#### Exercise instructions
Wherever the word "will" occurs in the lines below, copy the whole line.

(Saved entries)
......
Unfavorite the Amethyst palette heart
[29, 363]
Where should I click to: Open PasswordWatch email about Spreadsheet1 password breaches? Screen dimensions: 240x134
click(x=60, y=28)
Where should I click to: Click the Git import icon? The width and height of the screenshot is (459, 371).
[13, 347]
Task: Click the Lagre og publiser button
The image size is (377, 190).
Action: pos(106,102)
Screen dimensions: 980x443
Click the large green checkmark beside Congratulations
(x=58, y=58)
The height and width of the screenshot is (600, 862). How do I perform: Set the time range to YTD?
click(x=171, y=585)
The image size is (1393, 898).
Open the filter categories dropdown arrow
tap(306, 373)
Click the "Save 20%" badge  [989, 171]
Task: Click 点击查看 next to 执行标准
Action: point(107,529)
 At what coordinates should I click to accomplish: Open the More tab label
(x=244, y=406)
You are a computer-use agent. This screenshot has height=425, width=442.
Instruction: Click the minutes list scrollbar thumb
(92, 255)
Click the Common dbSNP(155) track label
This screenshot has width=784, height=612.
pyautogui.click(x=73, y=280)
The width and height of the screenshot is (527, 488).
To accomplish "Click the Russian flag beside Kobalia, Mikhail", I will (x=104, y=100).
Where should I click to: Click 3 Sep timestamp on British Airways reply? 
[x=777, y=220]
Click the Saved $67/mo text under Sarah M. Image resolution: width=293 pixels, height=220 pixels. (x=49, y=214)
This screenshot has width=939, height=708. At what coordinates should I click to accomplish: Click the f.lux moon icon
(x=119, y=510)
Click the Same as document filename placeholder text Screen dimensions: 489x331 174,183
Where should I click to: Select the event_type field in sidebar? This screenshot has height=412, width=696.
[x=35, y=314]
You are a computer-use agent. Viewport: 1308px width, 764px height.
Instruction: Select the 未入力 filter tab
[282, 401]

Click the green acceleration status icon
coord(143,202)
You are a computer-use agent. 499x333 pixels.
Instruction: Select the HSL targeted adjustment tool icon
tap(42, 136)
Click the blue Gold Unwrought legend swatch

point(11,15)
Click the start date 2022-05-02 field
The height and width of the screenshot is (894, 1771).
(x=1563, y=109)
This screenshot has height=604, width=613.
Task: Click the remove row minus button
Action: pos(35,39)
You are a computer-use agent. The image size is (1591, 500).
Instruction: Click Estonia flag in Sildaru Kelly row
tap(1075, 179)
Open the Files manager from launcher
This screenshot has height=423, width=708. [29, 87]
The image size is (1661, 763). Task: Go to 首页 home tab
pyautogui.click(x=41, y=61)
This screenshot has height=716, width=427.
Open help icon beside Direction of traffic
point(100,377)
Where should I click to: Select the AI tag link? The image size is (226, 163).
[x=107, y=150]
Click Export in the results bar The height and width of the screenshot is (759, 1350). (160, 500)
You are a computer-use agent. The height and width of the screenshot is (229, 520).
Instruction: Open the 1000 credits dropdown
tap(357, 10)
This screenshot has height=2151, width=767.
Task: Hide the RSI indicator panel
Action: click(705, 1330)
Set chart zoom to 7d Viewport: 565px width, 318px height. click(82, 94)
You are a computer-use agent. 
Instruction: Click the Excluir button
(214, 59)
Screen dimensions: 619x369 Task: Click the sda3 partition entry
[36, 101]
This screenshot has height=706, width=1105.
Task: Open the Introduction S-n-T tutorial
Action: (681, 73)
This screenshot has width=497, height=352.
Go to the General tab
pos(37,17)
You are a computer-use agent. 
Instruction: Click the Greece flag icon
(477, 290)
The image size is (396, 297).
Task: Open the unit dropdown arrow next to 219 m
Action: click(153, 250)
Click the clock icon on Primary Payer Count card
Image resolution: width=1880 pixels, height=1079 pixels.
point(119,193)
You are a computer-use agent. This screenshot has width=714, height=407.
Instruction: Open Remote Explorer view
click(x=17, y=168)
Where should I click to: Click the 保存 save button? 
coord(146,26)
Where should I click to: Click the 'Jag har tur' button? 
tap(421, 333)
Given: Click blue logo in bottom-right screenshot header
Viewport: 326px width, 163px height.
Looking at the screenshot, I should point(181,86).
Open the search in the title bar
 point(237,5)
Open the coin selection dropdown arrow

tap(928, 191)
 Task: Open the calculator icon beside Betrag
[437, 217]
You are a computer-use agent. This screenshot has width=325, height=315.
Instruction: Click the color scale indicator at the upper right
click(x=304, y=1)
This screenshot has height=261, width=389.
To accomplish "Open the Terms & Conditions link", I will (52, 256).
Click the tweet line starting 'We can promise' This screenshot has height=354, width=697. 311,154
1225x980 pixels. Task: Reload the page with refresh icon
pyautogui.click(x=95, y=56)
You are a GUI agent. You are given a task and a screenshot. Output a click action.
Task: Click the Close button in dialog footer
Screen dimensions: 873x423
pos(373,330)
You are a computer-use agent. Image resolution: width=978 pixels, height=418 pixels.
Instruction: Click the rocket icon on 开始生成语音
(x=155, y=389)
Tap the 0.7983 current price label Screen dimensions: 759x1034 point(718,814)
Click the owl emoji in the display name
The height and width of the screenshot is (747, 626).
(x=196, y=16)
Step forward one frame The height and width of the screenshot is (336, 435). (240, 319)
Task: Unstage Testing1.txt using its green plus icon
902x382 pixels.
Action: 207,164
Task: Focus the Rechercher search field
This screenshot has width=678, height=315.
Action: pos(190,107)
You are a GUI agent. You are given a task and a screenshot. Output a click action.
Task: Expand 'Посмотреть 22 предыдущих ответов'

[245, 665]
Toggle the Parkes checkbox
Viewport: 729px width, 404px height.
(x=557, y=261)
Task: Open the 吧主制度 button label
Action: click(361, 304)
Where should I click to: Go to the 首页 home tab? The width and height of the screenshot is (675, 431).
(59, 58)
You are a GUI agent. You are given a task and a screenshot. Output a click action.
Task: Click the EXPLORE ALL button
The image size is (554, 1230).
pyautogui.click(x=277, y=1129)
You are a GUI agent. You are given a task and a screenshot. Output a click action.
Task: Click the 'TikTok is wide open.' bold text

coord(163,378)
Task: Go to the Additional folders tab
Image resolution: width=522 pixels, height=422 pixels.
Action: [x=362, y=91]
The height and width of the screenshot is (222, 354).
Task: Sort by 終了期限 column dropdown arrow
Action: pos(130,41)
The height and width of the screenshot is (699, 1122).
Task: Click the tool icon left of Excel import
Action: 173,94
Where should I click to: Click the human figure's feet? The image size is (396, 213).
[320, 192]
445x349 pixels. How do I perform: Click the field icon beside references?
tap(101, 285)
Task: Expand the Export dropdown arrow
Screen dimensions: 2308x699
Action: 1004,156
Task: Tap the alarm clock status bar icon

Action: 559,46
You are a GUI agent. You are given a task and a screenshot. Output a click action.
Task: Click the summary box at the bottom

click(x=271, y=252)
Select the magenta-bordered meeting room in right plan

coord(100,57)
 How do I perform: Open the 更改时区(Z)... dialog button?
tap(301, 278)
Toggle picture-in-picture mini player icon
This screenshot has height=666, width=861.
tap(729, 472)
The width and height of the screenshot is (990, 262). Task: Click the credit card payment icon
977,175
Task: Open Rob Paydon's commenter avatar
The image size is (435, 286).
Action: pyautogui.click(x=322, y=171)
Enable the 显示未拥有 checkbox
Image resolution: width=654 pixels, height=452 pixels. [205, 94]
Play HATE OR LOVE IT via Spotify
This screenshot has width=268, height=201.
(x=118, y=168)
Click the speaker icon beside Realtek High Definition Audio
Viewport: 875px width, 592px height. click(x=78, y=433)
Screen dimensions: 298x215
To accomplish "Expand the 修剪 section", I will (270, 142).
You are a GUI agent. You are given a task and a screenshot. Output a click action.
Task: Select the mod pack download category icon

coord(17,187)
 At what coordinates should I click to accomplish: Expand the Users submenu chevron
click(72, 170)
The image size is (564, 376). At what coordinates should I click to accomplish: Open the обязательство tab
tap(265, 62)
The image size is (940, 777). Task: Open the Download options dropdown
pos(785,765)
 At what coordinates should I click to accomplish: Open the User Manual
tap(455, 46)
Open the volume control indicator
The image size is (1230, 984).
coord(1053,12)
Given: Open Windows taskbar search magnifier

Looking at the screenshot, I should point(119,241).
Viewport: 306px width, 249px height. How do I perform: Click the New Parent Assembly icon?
......
#### Response area
To accomplish "Click the Russian flag beside Kobalia, Mikhail", I will (x=104, y=100).
To accomplish "Open the Terms & Conditions link", I will (52, 256).
To accomplish "Expand the 修剪 section", I will (270, 142).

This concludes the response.